# [WORK TO COMPLETE]
Transcribe the listing word for word, from the line containing "At what (x,y)" up to and including its final line, and omit the pictures from your transcription.

++++++

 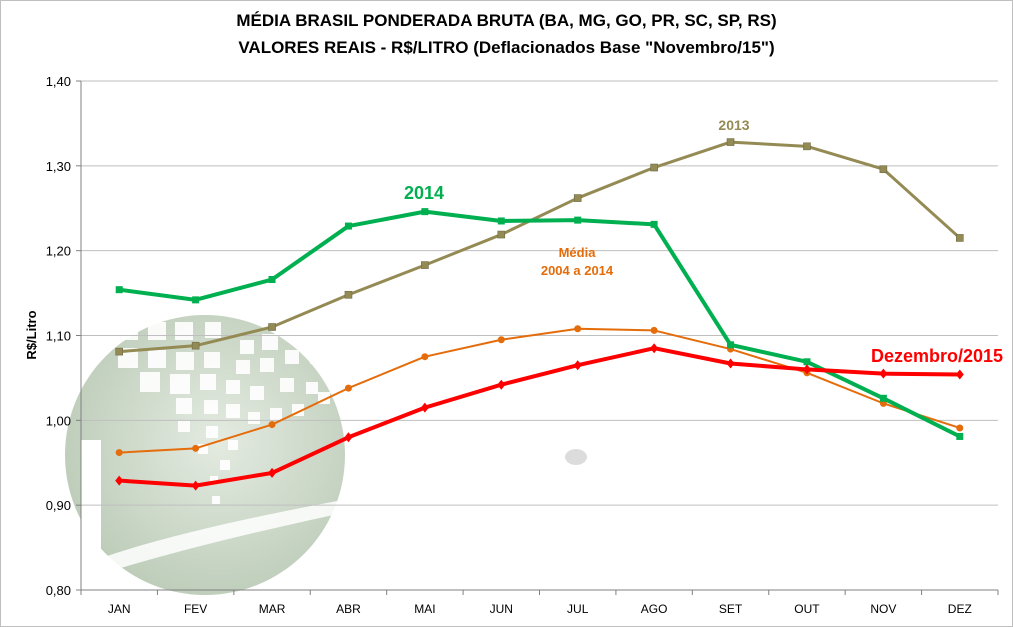 I want to click on x-tick-label: OUT, so click(x=807, y=609).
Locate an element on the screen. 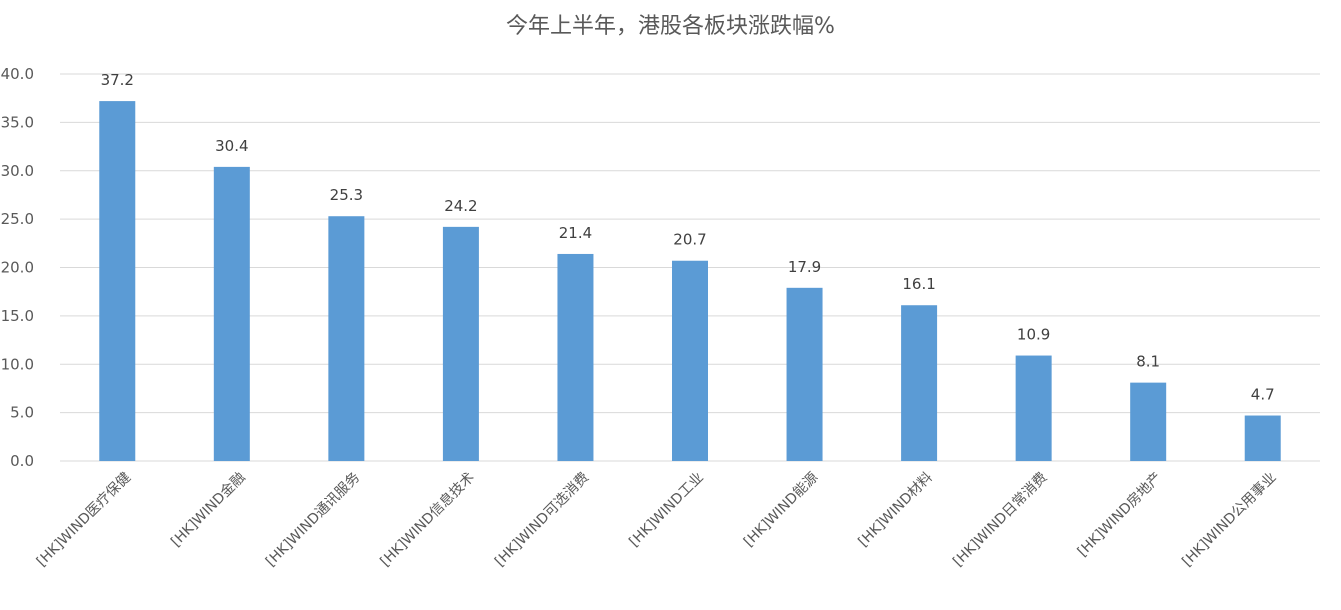 This screenshot has width=1341, height=610. y-tick-label: 35.0 is located at coordinates (18, 122).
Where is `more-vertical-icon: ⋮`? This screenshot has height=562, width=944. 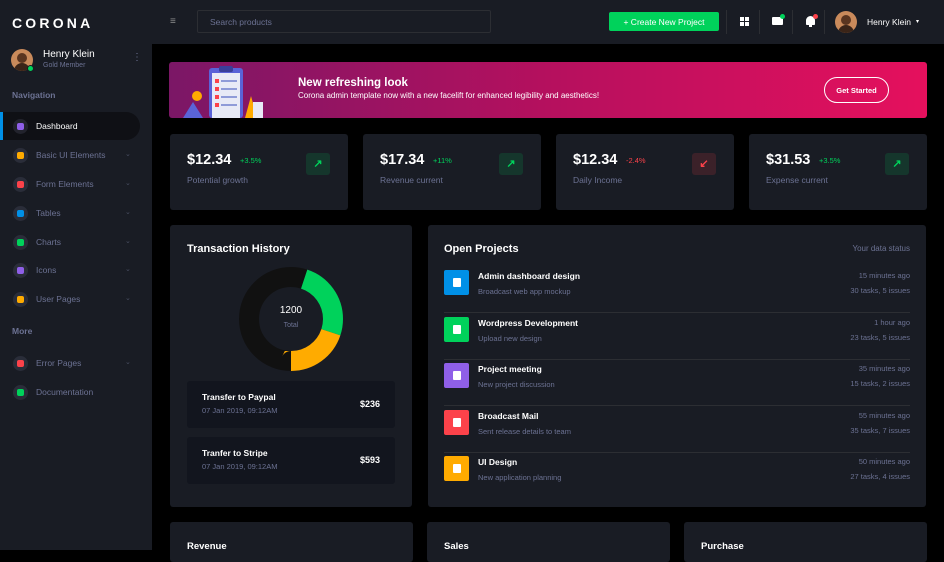 more-vertical-icon: ⋮ is located at coordinates (137, 58).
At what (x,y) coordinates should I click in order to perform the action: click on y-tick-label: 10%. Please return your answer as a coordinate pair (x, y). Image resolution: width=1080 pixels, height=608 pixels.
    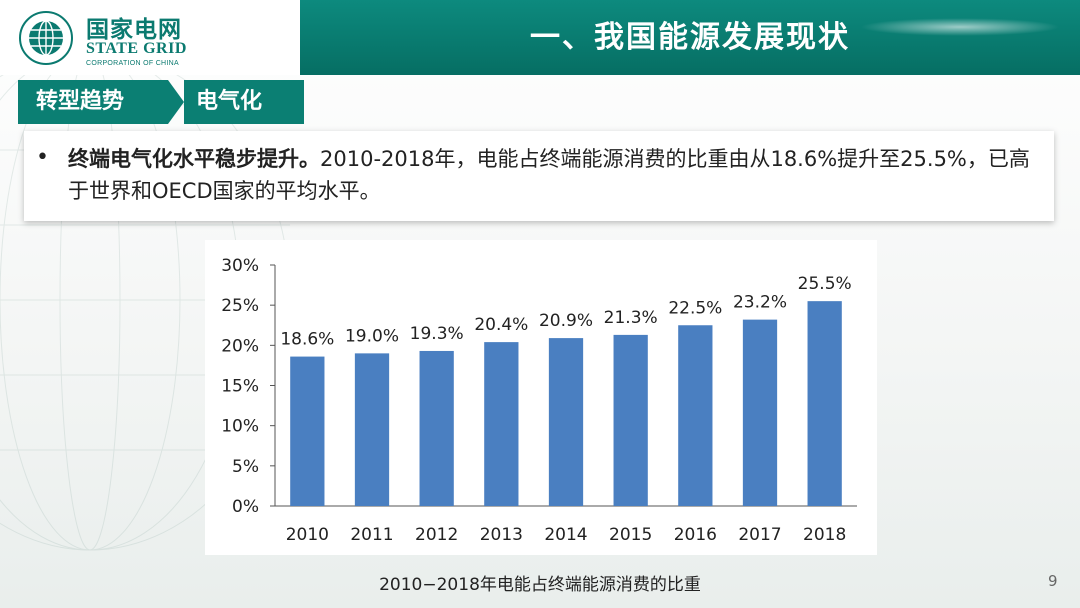
    Looking at the image, I should click on (240, 427).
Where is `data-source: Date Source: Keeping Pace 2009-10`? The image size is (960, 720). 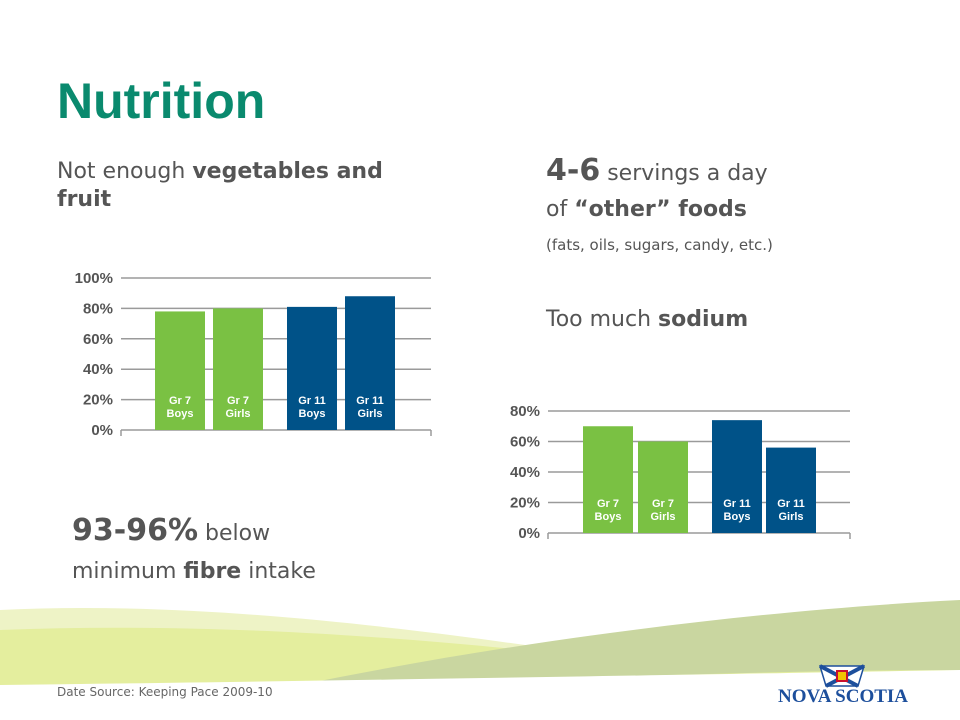
data-source: Date Source: Keeping Pace 2009-10 is located at coordinates (165, 692).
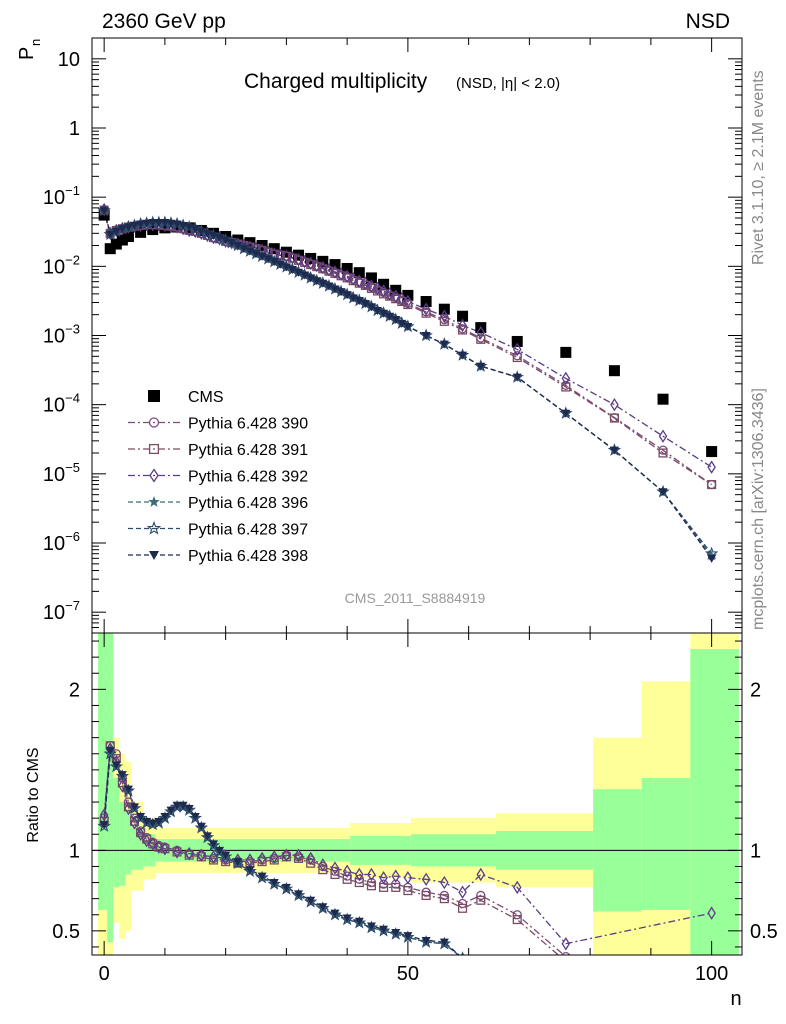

++++++

# [ANSWER SPACE]
At what (x,y) coordinates should I click in order to perform the action: click on y-tick-label: 10%. Please return your answer as a coordinate pair (x, y). Image resolution: width=1080 pixels, height=608 pixels.
    Looking at the image, I should click on (240, 427).
Where is `data-source: Date Source: Keeping Pace 2009-10`? The image size is (960, 720). 
data-source: Date Source: Keeping Pace 2009-10 is located at coordinates (165, 692).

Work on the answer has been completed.